We went on reading, next I read the words and paused as she became the characters and explored the story from the inside out giving them their words and feelings, and letting them hear what Jesus was saying to them.
At the end of our stories I stopped and asked if we could pray. “Not me!” said T.
T really finds bedtime praying difficult. There’s something about it that she finds awkward, confusing. Something that makes her want to shut down when I ask each night.
“But T,” I said “if you were one of the people in the stories meeting Jesus wouldn’t you really want to talk to him, to ask him your questions and hear what he said to you?”
“I would ask him so many questions Mummy, like ‘who made Father God?’ and I would tell him to tell you all to play with me….”

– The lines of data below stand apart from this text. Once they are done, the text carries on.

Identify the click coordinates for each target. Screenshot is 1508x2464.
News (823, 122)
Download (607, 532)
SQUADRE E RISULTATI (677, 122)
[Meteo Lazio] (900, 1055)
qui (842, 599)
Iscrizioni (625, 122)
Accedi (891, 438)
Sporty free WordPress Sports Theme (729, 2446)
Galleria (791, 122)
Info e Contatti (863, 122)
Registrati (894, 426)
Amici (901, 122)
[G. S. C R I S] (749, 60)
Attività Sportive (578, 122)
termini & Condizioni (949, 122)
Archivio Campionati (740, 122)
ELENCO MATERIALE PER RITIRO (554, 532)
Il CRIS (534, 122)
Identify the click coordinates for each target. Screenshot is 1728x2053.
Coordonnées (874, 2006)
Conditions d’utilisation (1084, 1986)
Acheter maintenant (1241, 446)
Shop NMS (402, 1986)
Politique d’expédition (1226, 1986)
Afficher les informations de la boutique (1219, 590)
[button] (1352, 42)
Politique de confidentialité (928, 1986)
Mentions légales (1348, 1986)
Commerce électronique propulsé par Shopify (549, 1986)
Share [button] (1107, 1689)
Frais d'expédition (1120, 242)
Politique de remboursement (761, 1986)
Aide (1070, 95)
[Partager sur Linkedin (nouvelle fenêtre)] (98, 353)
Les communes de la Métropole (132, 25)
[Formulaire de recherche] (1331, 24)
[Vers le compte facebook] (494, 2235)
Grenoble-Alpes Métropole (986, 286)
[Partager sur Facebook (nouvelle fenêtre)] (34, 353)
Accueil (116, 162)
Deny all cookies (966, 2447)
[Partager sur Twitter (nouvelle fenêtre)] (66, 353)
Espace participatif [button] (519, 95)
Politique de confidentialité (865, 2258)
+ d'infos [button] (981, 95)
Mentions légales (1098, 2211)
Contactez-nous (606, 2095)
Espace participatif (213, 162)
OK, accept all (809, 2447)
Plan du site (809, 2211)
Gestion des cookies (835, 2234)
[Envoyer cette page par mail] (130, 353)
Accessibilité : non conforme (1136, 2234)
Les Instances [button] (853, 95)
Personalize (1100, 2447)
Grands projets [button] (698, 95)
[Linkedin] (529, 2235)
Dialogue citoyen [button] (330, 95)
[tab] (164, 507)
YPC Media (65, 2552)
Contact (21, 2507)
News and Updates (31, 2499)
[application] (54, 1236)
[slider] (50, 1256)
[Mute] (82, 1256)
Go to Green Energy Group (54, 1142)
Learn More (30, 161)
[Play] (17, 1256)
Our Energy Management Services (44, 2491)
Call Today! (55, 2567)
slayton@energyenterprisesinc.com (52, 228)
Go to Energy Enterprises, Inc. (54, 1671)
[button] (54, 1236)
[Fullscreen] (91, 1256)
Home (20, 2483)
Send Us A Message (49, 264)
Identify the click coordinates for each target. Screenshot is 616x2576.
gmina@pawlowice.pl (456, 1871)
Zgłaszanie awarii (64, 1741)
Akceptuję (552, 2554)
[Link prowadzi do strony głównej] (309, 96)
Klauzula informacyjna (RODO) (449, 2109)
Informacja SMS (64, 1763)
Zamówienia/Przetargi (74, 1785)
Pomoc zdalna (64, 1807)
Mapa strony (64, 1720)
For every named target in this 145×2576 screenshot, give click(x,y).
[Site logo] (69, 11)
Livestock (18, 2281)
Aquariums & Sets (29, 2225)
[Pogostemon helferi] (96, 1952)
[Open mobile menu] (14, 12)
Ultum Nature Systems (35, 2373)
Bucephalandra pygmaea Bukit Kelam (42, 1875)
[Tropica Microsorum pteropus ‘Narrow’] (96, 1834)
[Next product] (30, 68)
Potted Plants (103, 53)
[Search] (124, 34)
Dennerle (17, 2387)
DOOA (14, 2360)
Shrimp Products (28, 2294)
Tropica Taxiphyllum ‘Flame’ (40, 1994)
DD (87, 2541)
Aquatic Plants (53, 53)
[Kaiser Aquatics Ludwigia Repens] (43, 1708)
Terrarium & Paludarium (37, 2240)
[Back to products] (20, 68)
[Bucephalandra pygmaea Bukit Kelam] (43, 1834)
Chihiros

We chatted for a while, and I smiled as she drifted to sleep. She may not like the idea of ‘bedtime prayers’, she may find the pressure of the expectations to ‘pray’ really difficult but she has no problem wanting to talk to Jesus! And in the storytelling, and the listening to God’s word she had been doing just that. She had voiced her questions and worries about playing while we had read the story of Martha and Mary, and she had heard Jesus reassure her that he wanted nothing more than to spend time just being with her. She had rejoiced and cheered for Jesus as she dwelled in the story of Jairus and his little girl. She had heard his gentle powerful voice inviting her to get up and live in his strength. And she had been sitting at the foot of the cross as we read the Easter story, sad that Jesus shouldn’t have had to be there, wanting to fight Jesus’ enemies just like Peter. And she had been as amazed and overjoyed as Mary standing by the empty tomb as she heard the gardener turn and say her name.
I am reminded so often in my parenting that faith is not a formula, more a friendship. My T will get to know Jesus and will chat with him in the way that comes most naturally to her. And in his faithfulness, just as he does with me and you, he will meet her there and speak life into her heart. It is not my place to force her into a ‘faith mould’, or to expect her to fit into a ‘one size fits all faith’ but simply to be alongside and hold those sacred moments, those pauses and glimpses open with her and for her and let her meet with Jesus. Then all that’s left to do is watch with amazement, and learn over and over just how deeply He loves us and how tenderly, how personally He calls his children to himself.